La luciferasi: Lucifero possiede il segreto della vita?
Un materiale si dice luminescente se emette luce propria di origine non termica. La luminescenza può essere dovuta a vari motivi tra cui quello chimico (come nelle lucciole) o fisico (fluorescenza e fosforescenza). Si ha fluorescenza quando il materiale è colpito da una radiazione incidente che viene riemessa in tempi molto brevi. La fosforescenza è un fenomeno analogo ma dove la riemissione della luce può avvenire anche molto tempo dopo che il materiale ha assorbito la radiazione, fino a diverse ore dopo. Si tratta in entrambi i casi di un effetto quantistico. Un elettrone è colpito da un’onda elettromagnetica in genere nello spettro ultravioletto, ne assorbe l’energia e si sposta su un orbitale più esterno. La spiegazione del come fosse possibile che un elettrone, colpito da un fotone si spostasse dal suo stato verso un’orbita più esterna, fu data da Einstein solo nel 1905, spiegazione che gli frutto il Premio Nobel nel 1921 per la scoperta del cosiddetto ‘effetto fotoelettrico’. La scoperta di Einstein è quella che permette ai moderni pannelli fotovoltaici di trasformare direttamente l’energia solare in energia elettrica.
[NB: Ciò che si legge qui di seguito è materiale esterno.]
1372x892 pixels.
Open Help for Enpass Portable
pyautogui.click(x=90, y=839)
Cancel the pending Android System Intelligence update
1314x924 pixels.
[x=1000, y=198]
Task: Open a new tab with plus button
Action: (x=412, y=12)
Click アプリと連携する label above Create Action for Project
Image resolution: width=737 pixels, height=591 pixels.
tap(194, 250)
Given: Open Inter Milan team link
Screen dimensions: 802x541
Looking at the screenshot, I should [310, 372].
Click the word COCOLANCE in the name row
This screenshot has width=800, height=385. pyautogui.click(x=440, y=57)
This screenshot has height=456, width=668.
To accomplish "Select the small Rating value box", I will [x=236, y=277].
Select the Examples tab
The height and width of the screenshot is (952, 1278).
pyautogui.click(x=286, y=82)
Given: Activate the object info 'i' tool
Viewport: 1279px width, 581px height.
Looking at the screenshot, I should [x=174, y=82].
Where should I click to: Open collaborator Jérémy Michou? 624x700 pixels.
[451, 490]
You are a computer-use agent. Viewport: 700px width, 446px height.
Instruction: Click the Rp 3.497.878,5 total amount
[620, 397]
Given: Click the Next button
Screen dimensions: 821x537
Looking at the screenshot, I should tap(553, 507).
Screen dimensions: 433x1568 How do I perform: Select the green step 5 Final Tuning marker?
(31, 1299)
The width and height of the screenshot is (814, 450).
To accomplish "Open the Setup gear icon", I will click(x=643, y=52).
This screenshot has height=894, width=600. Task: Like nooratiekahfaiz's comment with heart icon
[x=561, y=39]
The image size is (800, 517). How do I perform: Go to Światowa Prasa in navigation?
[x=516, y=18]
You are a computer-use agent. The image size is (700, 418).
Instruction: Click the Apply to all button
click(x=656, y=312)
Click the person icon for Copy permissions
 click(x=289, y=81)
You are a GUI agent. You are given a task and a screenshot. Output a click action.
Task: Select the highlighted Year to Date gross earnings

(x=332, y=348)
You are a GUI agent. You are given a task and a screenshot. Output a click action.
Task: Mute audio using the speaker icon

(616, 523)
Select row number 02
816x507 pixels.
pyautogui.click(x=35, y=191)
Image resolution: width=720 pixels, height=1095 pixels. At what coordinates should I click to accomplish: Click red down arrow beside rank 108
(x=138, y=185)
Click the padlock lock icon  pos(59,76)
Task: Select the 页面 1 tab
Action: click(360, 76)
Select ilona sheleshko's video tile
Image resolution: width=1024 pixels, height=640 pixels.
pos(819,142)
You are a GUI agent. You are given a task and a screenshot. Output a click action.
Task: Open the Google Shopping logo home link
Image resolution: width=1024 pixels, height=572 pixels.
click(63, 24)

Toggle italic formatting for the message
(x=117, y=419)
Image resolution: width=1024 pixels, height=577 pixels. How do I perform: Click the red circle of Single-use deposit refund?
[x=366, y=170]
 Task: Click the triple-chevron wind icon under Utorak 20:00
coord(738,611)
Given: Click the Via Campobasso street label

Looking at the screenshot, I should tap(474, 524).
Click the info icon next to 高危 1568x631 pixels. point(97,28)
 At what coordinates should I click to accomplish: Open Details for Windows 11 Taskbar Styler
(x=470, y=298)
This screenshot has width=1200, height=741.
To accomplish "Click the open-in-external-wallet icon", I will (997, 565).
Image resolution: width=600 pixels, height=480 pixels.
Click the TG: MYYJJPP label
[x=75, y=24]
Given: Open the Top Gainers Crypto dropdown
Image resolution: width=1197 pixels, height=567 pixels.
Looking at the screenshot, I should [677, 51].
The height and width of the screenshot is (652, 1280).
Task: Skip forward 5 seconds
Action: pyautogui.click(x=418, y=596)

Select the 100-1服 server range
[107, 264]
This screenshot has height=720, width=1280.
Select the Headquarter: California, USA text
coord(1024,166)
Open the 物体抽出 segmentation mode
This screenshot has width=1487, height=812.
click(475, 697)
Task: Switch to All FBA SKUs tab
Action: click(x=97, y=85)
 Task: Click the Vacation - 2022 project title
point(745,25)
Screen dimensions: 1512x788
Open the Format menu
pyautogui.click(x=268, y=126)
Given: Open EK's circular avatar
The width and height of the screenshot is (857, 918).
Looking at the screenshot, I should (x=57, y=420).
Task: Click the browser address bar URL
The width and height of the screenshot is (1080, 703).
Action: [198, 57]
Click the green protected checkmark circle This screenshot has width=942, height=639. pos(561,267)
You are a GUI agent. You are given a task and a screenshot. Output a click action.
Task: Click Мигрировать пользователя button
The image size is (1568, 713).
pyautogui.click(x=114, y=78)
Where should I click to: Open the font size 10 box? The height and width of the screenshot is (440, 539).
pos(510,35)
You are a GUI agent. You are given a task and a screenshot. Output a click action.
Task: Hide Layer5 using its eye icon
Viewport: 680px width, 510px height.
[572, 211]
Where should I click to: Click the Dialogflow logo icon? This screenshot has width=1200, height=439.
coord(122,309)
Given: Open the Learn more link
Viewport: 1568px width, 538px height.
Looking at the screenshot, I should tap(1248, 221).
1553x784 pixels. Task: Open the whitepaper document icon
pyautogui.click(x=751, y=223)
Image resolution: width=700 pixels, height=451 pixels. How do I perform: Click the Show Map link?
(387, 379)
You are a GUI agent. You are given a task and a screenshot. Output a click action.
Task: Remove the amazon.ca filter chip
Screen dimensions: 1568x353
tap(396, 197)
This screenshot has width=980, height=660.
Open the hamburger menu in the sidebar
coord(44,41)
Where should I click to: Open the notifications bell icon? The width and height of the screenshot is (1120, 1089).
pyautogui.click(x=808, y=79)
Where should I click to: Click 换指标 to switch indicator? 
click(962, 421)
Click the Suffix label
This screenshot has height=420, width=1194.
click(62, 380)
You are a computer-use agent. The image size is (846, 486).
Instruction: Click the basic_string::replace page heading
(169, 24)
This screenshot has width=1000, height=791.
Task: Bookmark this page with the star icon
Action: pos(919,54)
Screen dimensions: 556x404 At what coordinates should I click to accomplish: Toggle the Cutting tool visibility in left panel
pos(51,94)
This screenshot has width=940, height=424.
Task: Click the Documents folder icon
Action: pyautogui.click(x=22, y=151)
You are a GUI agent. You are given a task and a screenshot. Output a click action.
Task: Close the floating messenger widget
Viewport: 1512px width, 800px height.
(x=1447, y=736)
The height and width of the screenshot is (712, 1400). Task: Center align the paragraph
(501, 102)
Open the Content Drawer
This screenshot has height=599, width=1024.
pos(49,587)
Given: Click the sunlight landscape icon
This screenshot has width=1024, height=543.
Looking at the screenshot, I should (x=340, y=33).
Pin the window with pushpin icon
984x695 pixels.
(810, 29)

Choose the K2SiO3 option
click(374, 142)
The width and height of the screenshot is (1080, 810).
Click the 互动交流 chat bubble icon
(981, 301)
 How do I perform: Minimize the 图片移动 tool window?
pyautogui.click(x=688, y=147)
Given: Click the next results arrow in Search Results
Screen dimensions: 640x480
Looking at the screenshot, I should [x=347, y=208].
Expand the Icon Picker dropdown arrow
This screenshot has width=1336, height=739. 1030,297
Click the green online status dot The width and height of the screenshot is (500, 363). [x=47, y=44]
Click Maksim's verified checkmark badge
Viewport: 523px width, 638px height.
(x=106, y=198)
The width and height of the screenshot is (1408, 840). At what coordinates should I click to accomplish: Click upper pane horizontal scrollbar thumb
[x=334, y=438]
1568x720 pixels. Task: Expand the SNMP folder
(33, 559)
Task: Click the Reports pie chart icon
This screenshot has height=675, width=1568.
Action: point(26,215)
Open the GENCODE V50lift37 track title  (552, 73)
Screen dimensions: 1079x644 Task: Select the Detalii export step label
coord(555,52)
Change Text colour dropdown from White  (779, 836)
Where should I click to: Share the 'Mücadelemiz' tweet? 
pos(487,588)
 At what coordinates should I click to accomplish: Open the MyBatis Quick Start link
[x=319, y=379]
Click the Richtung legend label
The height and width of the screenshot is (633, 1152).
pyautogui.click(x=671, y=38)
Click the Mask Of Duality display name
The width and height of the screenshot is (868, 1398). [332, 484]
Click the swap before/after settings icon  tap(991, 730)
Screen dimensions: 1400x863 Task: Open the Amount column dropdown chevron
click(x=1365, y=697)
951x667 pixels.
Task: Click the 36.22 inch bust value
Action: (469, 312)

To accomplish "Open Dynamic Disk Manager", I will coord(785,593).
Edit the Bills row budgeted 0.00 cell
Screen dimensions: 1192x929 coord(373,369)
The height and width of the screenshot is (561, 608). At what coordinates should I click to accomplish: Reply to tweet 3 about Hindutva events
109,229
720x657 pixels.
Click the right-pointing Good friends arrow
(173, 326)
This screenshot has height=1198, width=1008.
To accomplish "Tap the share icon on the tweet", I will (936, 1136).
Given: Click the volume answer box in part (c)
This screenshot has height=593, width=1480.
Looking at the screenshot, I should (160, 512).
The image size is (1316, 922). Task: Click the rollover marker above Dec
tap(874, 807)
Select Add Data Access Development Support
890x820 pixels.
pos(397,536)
Nell’ambito della luminescenza di tipo chimico, la luciferasi è un nome generico per enzimi che provocano luminescenza. Il più famoso è quello della lucciola. La reazione luminosa prodotta dalla ossidazione delle luciferine, che sono dei pigmenti, è grandemente accelerata dalla presenza della luciferasi, l’enzima che fa da catalizzatore. Luciferine e luciferasi non sono molecole specifiche ma nomi generici per un substrato per l’enzima associato, che è una proteina. La reazione è molto efficiente per cui quasi tutta l’energia liberata è trasformata in luce. Si tenga presente che nelle comuni lampadine quasi il 90% dell’energia è perduto in calore e solo il 10% è trasformato in luce. La luciferasi può essere prodotta in laboratorio ed inserita in organismi viventi, soprattutto unicellulari, che diventano così luminosi. Nell’ambito della luminescenza di tipo fisico, la Proteina Fluorescente verde (Green Fluorescent Protein o GFP) è invece una proteina espressa dalla medusa Aequorea Victoria che, se colpita da una radiazione incidente di una certa lunghezza d’onda, emette una luce di colore verde acceso, La GFP è composta da 238 amminoacidi. Il suo cuore fluorescente è costituito dal tripeptide Ser 65 - Tyr 66 –Gly 67, circondato da una struttura protettiva fatta a barilotto. La sua fluorescenza non è dovuta ad una reazione chimica, come quella della luciferasi-luciferina, ma da una reazione fisica di fluorescenza che non richiede né substrati né di pigmento né enzimi. Essa è quindi molto usata come marcatore nelle indagini subcellulari. In questi studi la sequenza nucleotidica della GFP viene fusa con quella di una certa proteina X da identificare. E’ quindi possibile seguire il comportamento della proteina in ogni sua fase.
Il Premio Nobel per la Chimica 2008 è stato assegnato a Osamui Shimomura, Martin Chalfie e Roger Tsien, per la scoperta della proteina fluorescente verde Gfp. Tutti e tre i premiati lavorano negli Stati Uniti. Questa proteina è diventata uno degli strumenti più importanti delle bioscienze contemporanee. Con l’aiuto della Gfp i ricercatori hanno sviluppato metodi per analizzare sostanze sino a quel momento invisibili, per seguire lo sviluppo delle cellule nervose del cervello o la diffusione delle cellule del cancro.